Below is a Vizualization of the given analog signal.

In [None]:
# DO NOT CHANGE: Creating signal
fs_cont = 5000
t_cont = np.linspace(0, 1, fs_cont, endpoint=False)
x_cont = sample_signal(t_cont)
plot_signal(t_cont, x_cont)

The Nyquist-Shannon Theorem states that the sampling rate must be at least twice the \
highest frequency present in the signal to ensure accurate discretization. 

$fs > 2 * f_{max}$ 

Based on this principle, we now want to sample the signal at different sampling frequencies. \
The resulting plot visually compares the original analog signal with its sampled and reconstructed counterpart.

To showcase the behaviour of the reconstruction using different sampling \
frequencies, we assume that the underlying frequencies are known.

In this case, the signal contains the following frequencies:
* 5 Hz
* 30 Hz
* 80 Hz
* 130 Hz

Underneath, the signal will be reconstructed using the sinc function. 

<u>TASK:</u> Explore different sample frequencies by changing the sampling frequency.
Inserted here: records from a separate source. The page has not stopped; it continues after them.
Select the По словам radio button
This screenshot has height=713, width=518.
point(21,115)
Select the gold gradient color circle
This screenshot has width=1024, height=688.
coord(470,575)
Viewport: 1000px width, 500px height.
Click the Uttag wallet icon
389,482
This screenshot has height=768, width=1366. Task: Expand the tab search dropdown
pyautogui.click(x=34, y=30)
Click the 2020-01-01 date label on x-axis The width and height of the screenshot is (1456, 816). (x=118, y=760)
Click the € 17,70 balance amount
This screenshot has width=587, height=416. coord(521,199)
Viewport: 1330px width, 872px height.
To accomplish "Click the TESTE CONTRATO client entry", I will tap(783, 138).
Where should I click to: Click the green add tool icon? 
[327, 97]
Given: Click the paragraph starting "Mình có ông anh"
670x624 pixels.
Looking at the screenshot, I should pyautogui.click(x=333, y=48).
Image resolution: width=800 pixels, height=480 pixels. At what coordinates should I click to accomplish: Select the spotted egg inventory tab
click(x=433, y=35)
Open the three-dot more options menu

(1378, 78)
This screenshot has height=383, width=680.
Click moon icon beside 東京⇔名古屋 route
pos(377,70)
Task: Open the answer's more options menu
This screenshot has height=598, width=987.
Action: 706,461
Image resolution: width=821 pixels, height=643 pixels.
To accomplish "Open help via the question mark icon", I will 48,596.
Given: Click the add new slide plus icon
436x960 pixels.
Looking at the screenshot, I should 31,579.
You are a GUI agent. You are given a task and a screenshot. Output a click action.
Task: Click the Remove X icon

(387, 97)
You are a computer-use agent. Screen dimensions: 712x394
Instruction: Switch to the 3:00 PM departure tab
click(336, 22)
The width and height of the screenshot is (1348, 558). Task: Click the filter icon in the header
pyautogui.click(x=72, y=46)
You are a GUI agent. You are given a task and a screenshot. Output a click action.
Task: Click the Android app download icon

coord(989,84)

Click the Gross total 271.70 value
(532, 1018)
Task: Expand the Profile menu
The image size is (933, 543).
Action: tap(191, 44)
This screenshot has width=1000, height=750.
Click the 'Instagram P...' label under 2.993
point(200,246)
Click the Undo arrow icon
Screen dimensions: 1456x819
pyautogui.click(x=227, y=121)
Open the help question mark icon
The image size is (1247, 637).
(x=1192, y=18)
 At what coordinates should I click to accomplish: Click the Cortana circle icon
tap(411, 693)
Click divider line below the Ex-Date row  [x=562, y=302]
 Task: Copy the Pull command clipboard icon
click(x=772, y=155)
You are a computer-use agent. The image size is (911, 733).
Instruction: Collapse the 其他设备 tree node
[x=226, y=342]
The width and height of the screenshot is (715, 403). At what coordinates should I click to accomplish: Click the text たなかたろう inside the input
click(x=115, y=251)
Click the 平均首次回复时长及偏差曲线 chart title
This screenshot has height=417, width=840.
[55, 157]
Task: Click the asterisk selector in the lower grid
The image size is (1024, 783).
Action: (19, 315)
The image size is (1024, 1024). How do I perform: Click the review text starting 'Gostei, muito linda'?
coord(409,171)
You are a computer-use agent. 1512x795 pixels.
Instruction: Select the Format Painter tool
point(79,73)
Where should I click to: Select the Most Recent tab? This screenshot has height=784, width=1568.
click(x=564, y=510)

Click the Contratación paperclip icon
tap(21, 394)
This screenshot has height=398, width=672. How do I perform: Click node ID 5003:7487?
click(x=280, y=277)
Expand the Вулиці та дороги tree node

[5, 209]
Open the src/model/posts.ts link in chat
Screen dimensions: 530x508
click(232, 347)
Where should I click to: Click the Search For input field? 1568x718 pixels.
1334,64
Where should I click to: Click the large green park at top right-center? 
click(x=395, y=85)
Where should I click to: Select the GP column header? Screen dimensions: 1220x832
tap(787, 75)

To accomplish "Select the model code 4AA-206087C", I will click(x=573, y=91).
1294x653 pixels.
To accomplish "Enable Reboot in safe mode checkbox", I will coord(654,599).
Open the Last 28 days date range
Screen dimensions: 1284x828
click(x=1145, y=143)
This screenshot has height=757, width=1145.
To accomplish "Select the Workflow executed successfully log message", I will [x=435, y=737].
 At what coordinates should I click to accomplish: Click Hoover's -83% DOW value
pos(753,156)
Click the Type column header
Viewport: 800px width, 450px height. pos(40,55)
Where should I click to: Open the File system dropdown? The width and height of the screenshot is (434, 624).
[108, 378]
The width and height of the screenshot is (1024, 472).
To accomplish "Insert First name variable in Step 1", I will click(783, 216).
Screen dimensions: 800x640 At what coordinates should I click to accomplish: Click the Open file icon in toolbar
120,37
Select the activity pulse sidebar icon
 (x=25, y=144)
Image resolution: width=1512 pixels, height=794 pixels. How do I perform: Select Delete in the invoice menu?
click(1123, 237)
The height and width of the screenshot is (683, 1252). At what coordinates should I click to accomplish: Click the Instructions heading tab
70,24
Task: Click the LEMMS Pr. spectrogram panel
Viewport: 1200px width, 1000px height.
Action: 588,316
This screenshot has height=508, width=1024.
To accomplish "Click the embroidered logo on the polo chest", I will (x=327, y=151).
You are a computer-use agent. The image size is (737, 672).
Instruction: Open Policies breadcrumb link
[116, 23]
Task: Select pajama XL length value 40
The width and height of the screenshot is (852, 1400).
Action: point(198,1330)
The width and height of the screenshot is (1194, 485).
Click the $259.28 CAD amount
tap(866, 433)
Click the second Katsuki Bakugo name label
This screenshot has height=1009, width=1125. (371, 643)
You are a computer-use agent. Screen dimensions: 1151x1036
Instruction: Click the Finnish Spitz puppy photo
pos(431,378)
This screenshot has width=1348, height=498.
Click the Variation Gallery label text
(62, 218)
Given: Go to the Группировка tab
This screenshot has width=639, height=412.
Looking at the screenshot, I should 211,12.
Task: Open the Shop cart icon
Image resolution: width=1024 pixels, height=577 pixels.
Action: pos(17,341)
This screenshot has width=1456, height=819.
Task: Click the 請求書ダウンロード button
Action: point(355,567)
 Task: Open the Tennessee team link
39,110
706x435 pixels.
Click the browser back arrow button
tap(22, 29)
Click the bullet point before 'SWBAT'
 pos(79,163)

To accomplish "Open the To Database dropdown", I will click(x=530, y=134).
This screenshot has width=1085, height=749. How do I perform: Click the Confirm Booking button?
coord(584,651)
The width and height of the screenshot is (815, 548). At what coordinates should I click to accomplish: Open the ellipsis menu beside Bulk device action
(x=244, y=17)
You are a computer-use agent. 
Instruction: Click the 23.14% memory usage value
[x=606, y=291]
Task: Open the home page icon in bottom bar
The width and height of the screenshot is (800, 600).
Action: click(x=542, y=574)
What do you inspect?

In [None]:
plot_reconstruction_interactive();

[Back](#sec_toc)

##  <a id="sec_c">c) Entropy-based Signal Discretization</a> 

Entropy and signal discretization are closely related concepts that can be effectively combined to\
improve signal processing. By applying entropy-based discretization, we can convert a continuous \
signal into a discrete one while preserving the most significant features and minimizing information \
loss. This method involves dividing the signal into a set of bins and assigning each value to the most \
appropriate bin, with the bin centers used for reconstruction. By linking entropy with discretization, \
we can optimize the representation of the signal, ensuring that the discretized version retains as much \
of the original information as possible, making it ideal for tasks like signal compression, reconstruction, \
and analysis.

In [None]:
# DO NOT CHANGE: Overlapped analog signal
class SignalProcessor:
    def __init__(self, duration, sampling_rate):
        self.duration = duration
        self.sampling_rate = sampling_rate
        self.time = np.linspace(0, duration, int(duration * sampling_rate), endpoint=False)

    def sinusoidal(self, amplitude, frequency, delay):
        """Generates a sinusoidal signal."""
        return amplitude * np.sin(2 * np.pi * frequency * (self.time - delay))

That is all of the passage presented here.